Sarà una grande vittoria degli animalisti, ma c’è anche un elemento di orgoglio catalano: Barcellona si prepara a dire no a quella che è la più celebre tradizione spagnola, la corrida. La questione è stata portata davanti al Parlamento autonomo di Catalogna, ed è attivamente sostenuta dalla Piattaforma Prou (Basta, in catalano), appoggiata dall’80% dell’opinione pubblica regionale, e da oltre ottanta municipi.
Le Fiestas taurinas – che naturalmente sono una festa per tutti, tranne che per i tori – rappresentano da tempo un problema etico-culturale per molti spagnoli, che le considerano degli spettacoli crudeli, barbari, indegni di una nazione civile. In Catalogna sono considerati anche un simbolo della colonizzazione spagnola. A contrastare queste posizioni si schiera il mondo degli “aficionados”, i tifosi delle corride, che riempiono le arene, e fanno echeggiare i loro “olé” per salutare le “veronicas”, le “chicuelinas”, le “manoletinas” del torero di turno.

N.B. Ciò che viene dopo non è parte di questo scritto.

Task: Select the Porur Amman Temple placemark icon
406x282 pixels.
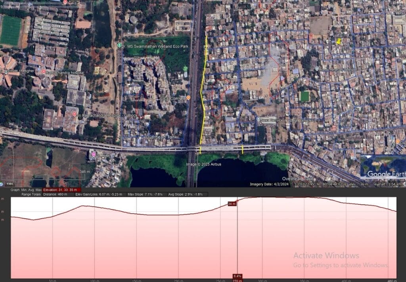Action: pos(316,68)
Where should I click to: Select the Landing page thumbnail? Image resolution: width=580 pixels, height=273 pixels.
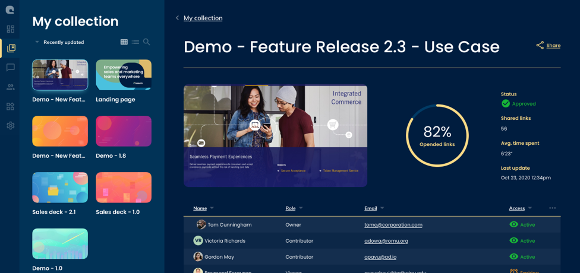coord(124,75)
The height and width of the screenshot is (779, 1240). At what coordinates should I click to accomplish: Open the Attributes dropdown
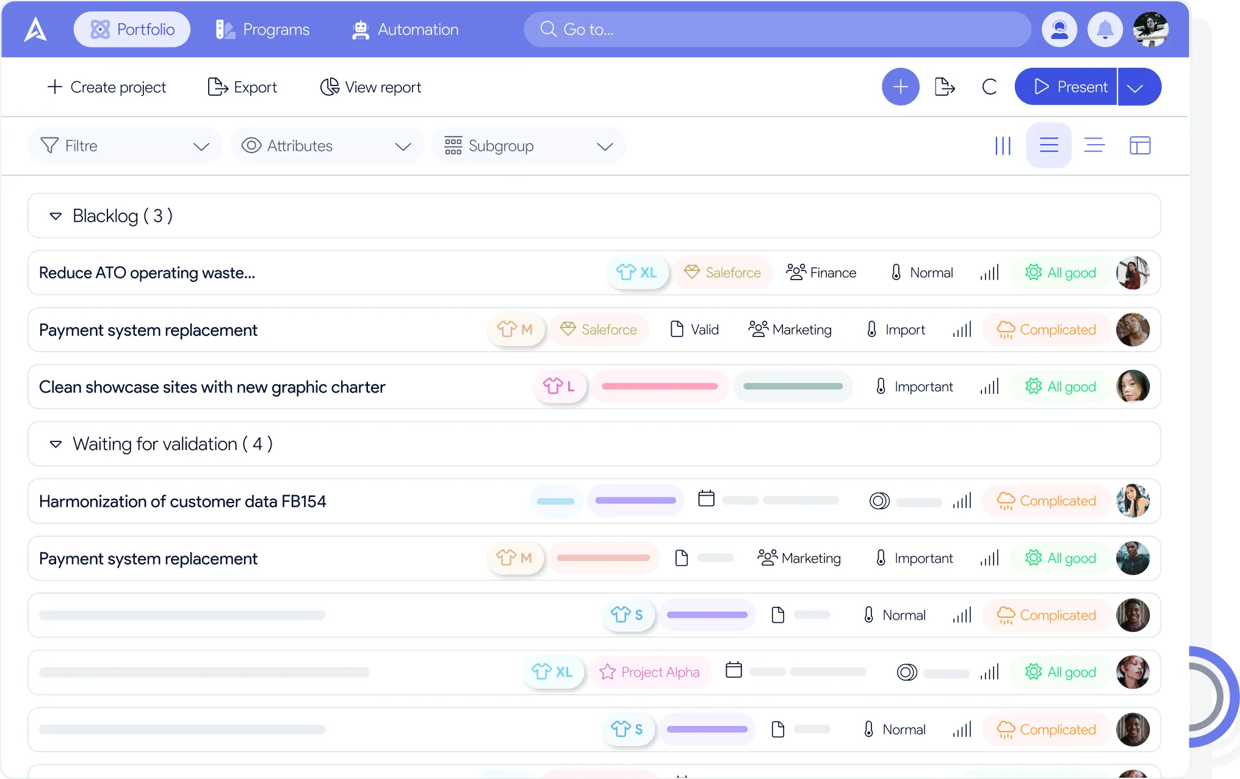pyautogui.click(x=326, y=146)
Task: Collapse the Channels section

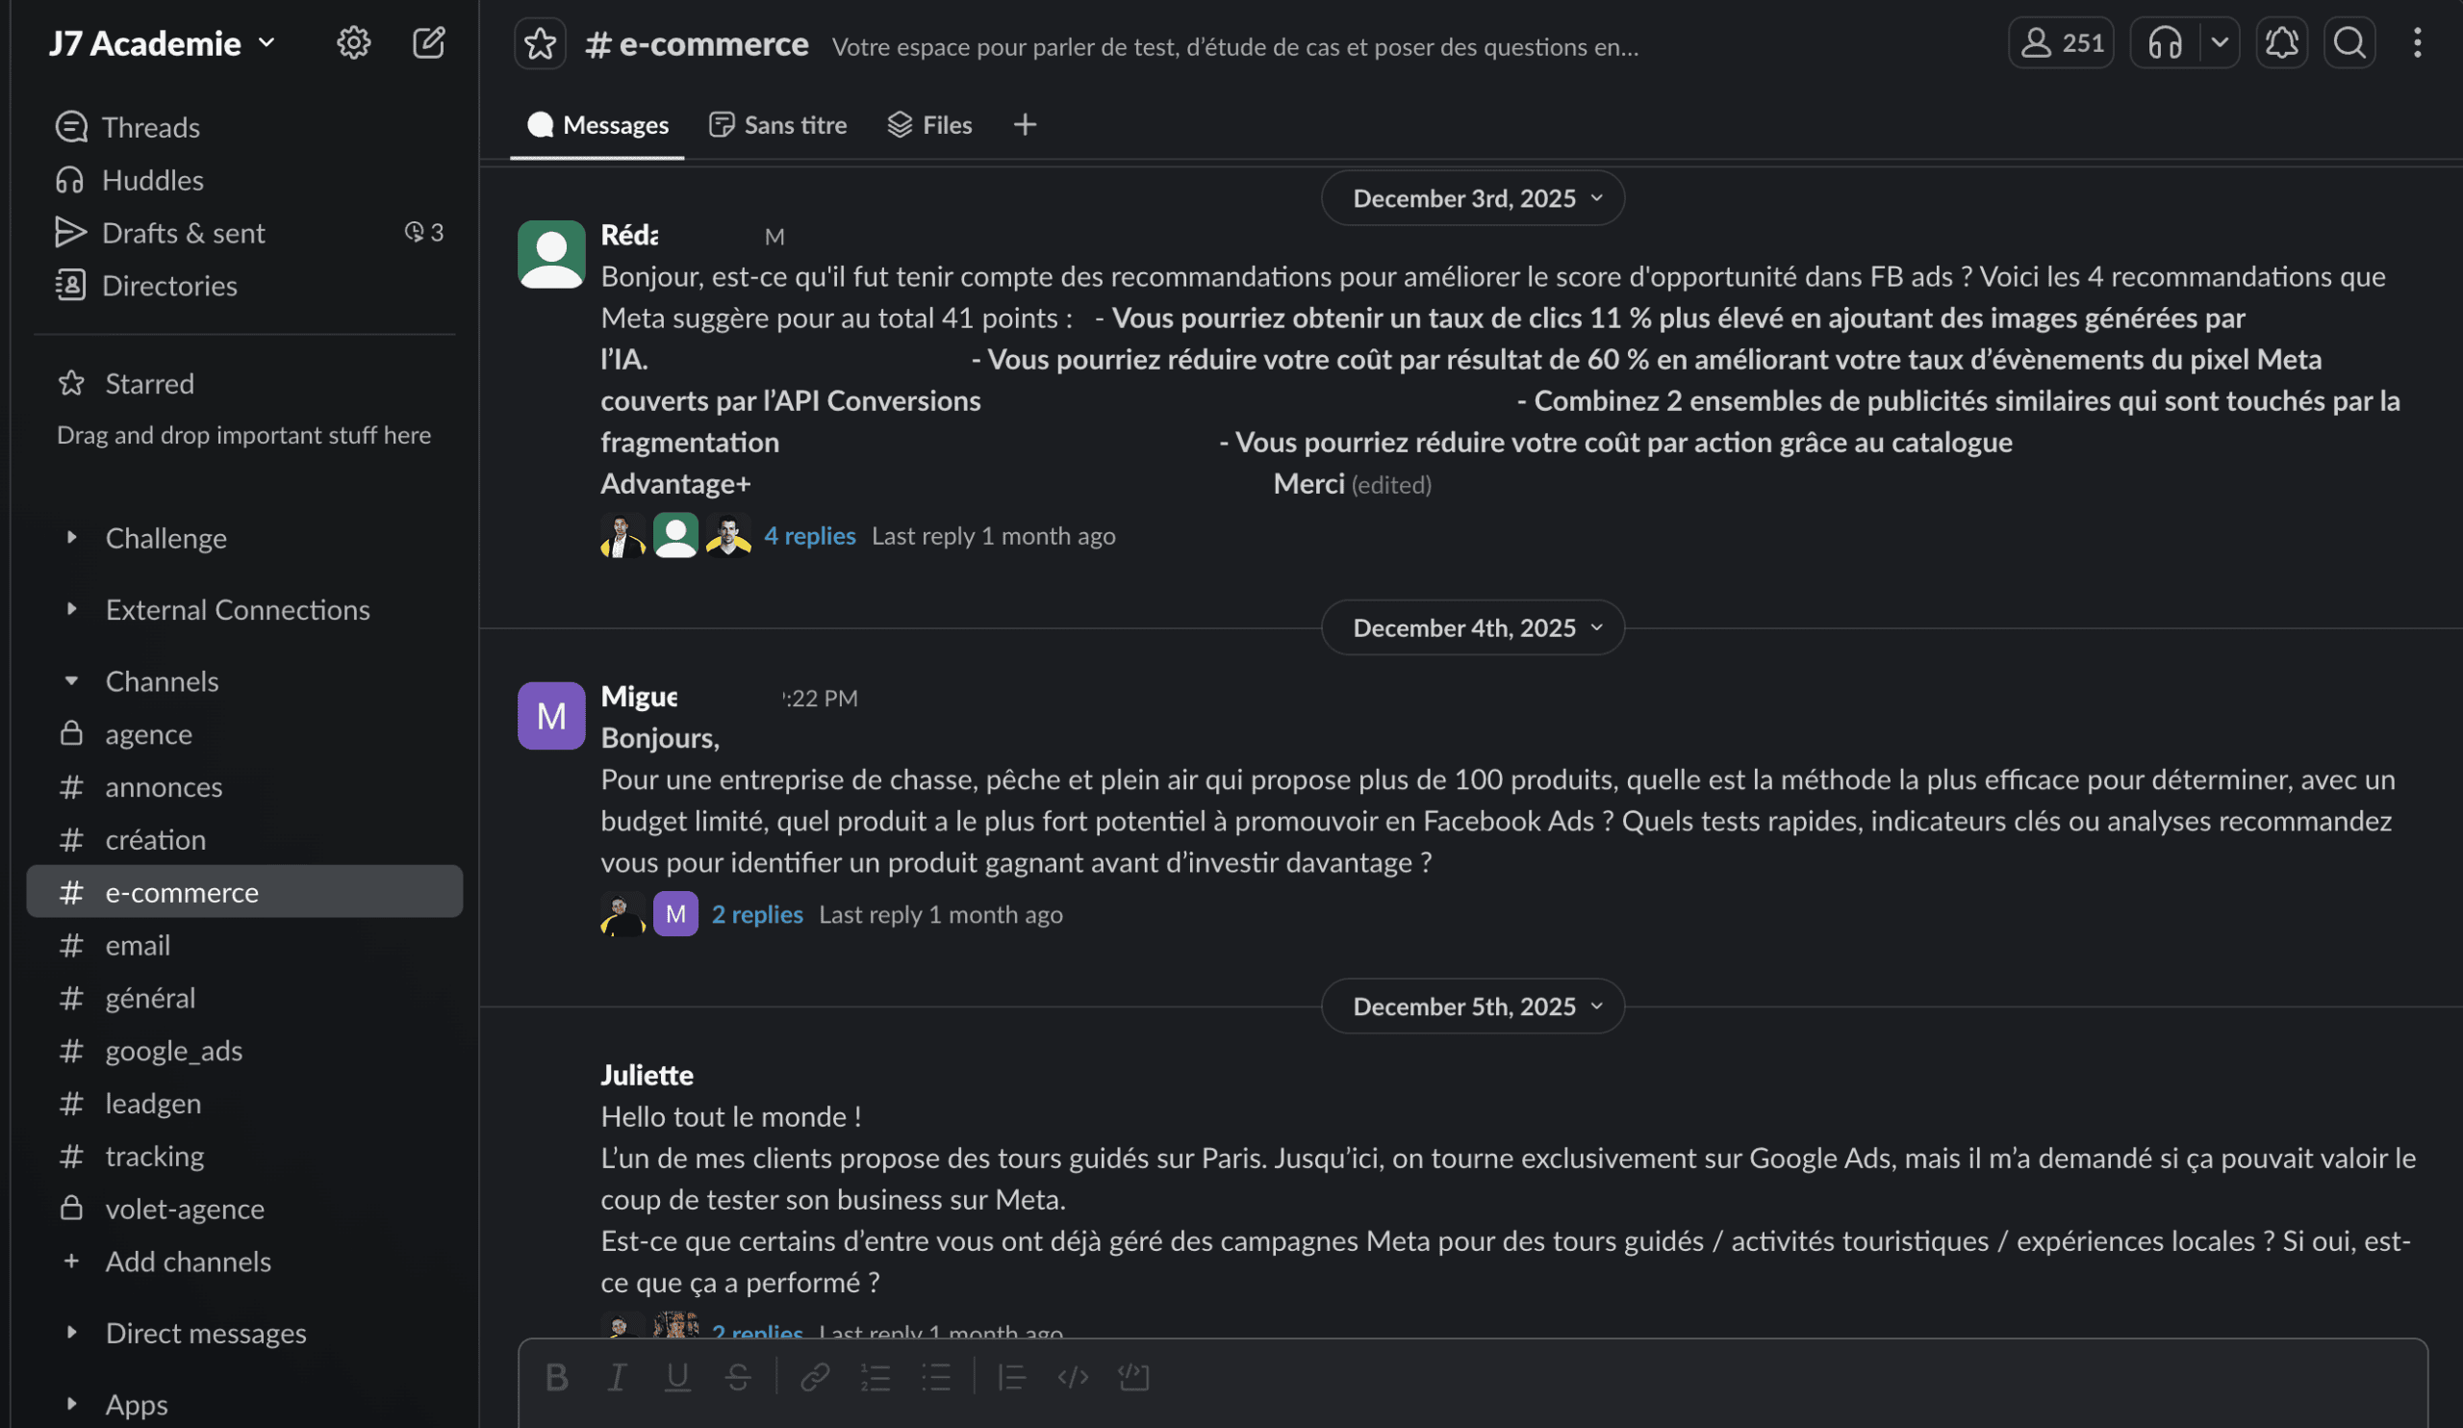Action: (71, 681)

In realtà, ribattono gli abolizionisti, è uno spettacolo soprattutto per turisti.
Ci si chiede che cosa direbbe di queste polemiche Ernest Hemingway, dato che lo scrittore americano era stato certamente il più efficace propagandista della tauromachia su scala mondiale: ricordiamo il suo “Fiesta”, ambientato nelle corride delle San Ferminas di Pamplona, “Morte nel pomeriggio”, e altri scritti taurini del grande Hem. Certo, secondo alcuni suoi amici lo scrittore esaltava le corride per una sorta di puntiglio virilista. Ma anche il catalano Pablo Picasso aveva mostrato una indubbia attrazione per lo spettacolo delle arene. Spettacolo che potrebbe risalire a tempi molto antichi, a riti sacrificali simili a quelli esistenti, ad esempio, nella Creta minoica. Ma oggi? Lo scrittore francese Raymond Queneau disse una volta che l’unico modo decente di assistere una corrida è quello di parteggiare per il toro. No comment.